But is this perception accurate? It is actually a bit
complicated. Obviously we do not need to shed any tears for Bezos, and who
among us is immune to schadenfreude over Mark Zuckerberg’s recent losses?
Furthermore, I still believe that substantial increases in taxes on the rich
would be a very good idea.
When you ask how different groups have done during the
pandemic, however, it is important to distinguish between wealth — which is
strongly affected by, among other things, fluctuations in the stock market —
and income.
I have written about this before, but can now say quite a
bit more thanks to a terrific new statistical tool — Realtime Inequality —
developed by economists at Berkeley. It lets us track changes in the
distribution of both wealth and income in, well, real time, and it is hugely
illuminating.
Let us start by talking about wealth.
The rich have, in fact, got considerably richer over the
past two years; so, actually, have most Americans, but the gains have been
especially big at the top.
Underlying these gains have been rising asset prices. Faster
growth at the top probably reflects especially large gains in the stock market;
stocks are held disproportionately by the wealthy, while much middle-class
wealth is in housing.
But here is the thing about asset prices: While they are
driven in part by the income people receive from the assets they own —
dividends, rent and so on — they are also affected by the returns investors expect
on alternatives. As I tried to explain in a newsletter a few months ago, a lot
of the rise in asset prices actually reflects bad news, a decline in the
expected rate of return on new investments.
And if, say, the value of your stocks has gone up because of
low interest rates, but the dividends you receive have stagnated or gone down,
have you really come out ahead? It is not that easy of a question to answer.

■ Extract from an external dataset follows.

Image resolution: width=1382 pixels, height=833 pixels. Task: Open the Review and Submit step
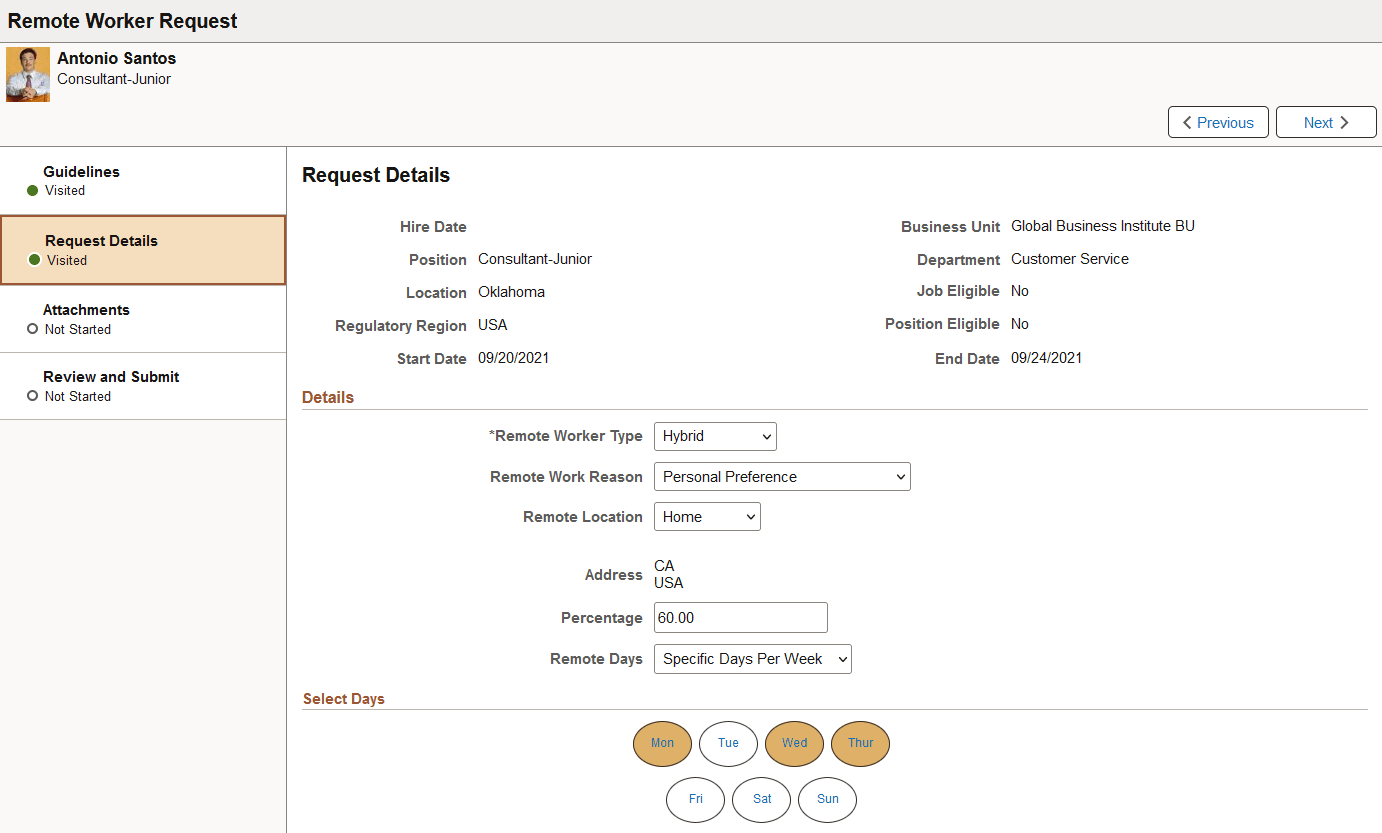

So what has been happening to the income of the very
wealthy? It is up, but not nearly as much as their wealth — and in fact, their
gains have lagged behind those of the bottom half of the population.
Why have lower-income Americans seen relatively large income
gains (from a low base; we’re still an incredibly unequal society)? Part of the
answer is government aid during the pandemic. The spikes in income when
stimulus checks went out and from other programs like the expanded child tax
credit — which I still hope can be brought back — made a big difference.
But that is not the whole story. Lately we have been
experiencing a tight labor market, which has led to rising wages — with wages
increasing much faster for lower-paid workers.
Yes, inflation has eroded these gains in real terms,
although gains for workers at the bottom appear to have outpaced price
increases. The point for now, however, is that a tight labor market seems to be
reducing pay inequality.
So the simple story that the pandemic has been great for the
wealthy and bad for the working class does not hold up. There are, of course,
other ways in which the pandemic has had a hugely unequal impact; the past two
years have been very different for those Americans — mostly highly educated and
well paid — who could work from home than for those who could not. But that is
another story.
Is there a policy moral in all this? It is pretty much a
given that the US Federal Reserve will be raising interest rates in the months
ahead, in an effort to cool inflation. And it will be right to do so. Some
people will, however, also be cheering on interest hikes because they tend to
reduce stock prices, which makes the wealthy less wealthy — and this, they
imagine, reduces economic inequality.
Well, that is a bad take, confusing wealth and income
inequality. And if you care about the incomes of working-class Americans, you
should want the Fed to be cautious about rate hikes, lest they hurt the job
market. Full employment, it turns out, is a very good thing for less-well-paid
workers, and we do not want to endanger that good thing merely because we’d
like to reduce the paper wealth of billionaires.